AdMob買収完了の道筋が見えてきたGoogle CEOのEric Schmidt氏(Google I/Oにて)

米連邦取引委員会(FTC)は5月21日(現地時間)、同委員会が数週間にわたって続けていた米Googleによる米AdMob買収に関する調査について、問題なしとする声明を発表した。これにより、長らくペンディング状態にあったGoogleによるAdMob買収がようやく進展することとなった。

調査段階におけるFTCの懸念は、すでにインターネット広告市場で独占的ポジションを築きつつあるGoogleが、AdMob買収によりモバイル広告でも同様の地位を築くかという点だった。モバイル広告の世界ではリーディングカンパニーと呼べるAdMobだが、まだ市場自体は極小で、さまざまなベンダが成長が待望される市場のシェア獲得を狙って参入を続けている。

FTCによれば、現在のこの市場を牽引しているのはiPhoneであり、やがてはiPhoneとAndroidの2つのプラットフォームが中心に位置することになると分析する。だがAppleはすでにQuattro Wireless買収で広告プラットフォーム「iAd」を発表し、AdMobなどのサードパーティ製プラットフォームの排除に動いており、AdMob自体の競争力が脅かされつつある。FTCが最終的に買収にゴーサインを出したのは、こうしたAppleとの競合が決め手だったようだ。米Google会長兼CEOのEric Schmidt氏は調査が長引いたことを受け、同様の見解を出してFTCを牽制していた。
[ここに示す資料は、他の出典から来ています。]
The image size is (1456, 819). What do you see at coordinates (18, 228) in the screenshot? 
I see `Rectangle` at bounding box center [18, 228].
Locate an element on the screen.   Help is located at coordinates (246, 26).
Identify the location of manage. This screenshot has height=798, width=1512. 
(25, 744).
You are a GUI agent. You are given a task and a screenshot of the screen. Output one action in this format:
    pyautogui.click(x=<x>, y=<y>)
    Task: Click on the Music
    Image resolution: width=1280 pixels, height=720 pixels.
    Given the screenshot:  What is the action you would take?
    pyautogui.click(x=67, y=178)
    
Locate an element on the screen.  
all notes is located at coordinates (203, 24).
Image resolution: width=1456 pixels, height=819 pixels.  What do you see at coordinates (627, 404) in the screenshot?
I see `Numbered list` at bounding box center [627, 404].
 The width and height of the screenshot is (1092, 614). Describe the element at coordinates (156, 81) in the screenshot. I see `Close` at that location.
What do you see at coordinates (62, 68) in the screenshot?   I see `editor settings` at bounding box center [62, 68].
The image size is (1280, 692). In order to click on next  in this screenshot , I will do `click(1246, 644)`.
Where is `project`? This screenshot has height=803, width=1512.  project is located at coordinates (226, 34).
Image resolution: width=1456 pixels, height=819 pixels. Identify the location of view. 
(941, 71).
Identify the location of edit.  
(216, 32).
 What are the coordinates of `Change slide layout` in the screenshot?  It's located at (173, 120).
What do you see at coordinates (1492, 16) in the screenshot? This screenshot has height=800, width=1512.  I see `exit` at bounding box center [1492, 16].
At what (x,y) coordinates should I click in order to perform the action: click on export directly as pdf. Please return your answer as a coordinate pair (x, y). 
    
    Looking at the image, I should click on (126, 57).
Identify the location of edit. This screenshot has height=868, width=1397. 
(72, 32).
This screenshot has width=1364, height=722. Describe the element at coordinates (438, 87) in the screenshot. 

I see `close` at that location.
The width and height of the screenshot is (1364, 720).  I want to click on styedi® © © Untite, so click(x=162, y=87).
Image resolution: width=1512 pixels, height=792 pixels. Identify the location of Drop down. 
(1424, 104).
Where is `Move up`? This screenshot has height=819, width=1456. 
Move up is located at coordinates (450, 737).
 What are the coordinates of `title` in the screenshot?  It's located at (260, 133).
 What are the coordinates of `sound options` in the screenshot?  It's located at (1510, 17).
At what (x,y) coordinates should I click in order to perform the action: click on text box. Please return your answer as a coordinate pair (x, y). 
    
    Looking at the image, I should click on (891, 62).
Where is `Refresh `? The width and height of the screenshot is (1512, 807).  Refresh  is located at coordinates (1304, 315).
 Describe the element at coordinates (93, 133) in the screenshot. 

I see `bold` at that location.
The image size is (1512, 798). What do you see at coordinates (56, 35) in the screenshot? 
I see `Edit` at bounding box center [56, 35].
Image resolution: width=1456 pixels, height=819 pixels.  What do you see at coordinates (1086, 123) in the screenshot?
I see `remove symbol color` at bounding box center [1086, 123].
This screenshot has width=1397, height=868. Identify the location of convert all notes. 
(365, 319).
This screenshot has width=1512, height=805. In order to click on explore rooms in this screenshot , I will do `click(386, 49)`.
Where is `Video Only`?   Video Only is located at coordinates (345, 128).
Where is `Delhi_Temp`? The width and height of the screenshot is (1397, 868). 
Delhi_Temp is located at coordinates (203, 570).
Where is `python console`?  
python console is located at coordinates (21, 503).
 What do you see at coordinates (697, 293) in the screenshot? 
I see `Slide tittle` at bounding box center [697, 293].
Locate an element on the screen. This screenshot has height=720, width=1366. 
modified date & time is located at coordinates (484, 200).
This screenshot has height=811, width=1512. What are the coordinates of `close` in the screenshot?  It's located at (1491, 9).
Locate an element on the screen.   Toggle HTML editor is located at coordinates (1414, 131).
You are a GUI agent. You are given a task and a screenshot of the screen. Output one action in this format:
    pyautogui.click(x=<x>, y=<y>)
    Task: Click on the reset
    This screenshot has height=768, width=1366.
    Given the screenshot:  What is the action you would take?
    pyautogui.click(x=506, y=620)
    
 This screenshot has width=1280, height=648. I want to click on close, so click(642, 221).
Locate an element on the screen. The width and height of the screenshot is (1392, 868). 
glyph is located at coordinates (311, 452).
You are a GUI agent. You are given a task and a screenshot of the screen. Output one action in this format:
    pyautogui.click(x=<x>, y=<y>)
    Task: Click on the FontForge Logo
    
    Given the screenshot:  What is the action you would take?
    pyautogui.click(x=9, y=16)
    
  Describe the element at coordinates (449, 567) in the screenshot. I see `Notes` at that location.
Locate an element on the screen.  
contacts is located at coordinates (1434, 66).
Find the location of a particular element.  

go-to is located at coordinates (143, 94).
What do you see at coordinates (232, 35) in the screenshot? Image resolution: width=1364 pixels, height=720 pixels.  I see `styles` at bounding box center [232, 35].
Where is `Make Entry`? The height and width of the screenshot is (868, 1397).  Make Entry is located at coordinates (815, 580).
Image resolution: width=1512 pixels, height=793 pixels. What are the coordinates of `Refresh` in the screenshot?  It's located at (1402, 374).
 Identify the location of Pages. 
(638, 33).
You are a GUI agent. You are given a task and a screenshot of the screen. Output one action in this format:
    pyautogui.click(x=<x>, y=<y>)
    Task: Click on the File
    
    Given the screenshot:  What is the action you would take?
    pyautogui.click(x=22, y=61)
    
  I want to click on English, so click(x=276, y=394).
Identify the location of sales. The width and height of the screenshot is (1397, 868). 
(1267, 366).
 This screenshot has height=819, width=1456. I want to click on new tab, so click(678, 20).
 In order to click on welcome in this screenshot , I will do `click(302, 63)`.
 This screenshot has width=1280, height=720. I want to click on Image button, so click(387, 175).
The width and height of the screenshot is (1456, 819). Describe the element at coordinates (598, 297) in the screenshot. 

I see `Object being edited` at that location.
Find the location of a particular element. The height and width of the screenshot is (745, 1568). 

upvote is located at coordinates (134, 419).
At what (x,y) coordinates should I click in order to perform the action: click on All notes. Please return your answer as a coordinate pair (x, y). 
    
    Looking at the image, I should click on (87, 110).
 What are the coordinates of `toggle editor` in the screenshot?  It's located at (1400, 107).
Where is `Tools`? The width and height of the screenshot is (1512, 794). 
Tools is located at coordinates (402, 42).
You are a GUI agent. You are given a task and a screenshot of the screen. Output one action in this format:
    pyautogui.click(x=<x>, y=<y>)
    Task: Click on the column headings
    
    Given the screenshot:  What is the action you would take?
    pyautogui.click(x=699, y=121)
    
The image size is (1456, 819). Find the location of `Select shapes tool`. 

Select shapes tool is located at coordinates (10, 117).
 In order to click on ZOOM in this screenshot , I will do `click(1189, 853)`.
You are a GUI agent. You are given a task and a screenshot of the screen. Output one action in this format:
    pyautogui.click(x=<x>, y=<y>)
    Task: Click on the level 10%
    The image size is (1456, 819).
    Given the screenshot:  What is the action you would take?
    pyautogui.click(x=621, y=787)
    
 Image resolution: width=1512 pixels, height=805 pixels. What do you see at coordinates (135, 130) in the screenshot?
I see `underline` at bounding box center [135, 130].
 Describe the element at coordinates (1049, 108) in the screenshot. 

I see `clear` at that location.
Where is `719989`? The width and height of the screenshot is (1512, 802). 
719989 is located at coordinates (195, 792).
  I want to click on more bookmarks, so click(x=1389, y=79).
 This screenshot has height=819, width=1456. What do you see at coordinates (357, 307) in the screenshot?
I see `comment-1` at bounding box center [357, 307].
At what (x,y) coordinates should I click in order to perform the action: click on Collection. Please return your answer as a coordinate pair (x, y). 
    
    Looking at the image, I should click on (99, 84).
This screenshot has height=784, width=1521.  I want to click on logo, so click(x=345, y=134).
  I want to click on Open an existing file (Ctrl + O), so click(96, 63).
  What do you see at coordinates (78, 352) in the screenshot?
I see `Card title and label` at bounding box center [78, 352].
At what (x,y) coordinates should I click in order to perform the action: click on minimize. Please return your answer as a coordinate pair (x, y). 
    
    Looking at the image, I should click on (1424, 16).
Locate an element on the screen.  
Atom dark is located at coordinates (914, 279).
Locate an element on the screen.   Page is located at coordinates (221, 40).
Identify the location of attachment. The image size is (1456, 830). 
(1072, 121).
これにより買収完了に向けた道筋が見えたところだが、一方でiPhoneでの勢力拡大の道はほぼ閉ざされたため、モバイル広告市場はiPhone vs. Androidという形でプラットフォームどうしでの戦いへと舞台が移りつつある。Androidはここ半年ほどで急速にシェアを伸ばしており、どれだけユーザーやパートナーを取り込めるかに勝負の行方がかかっている。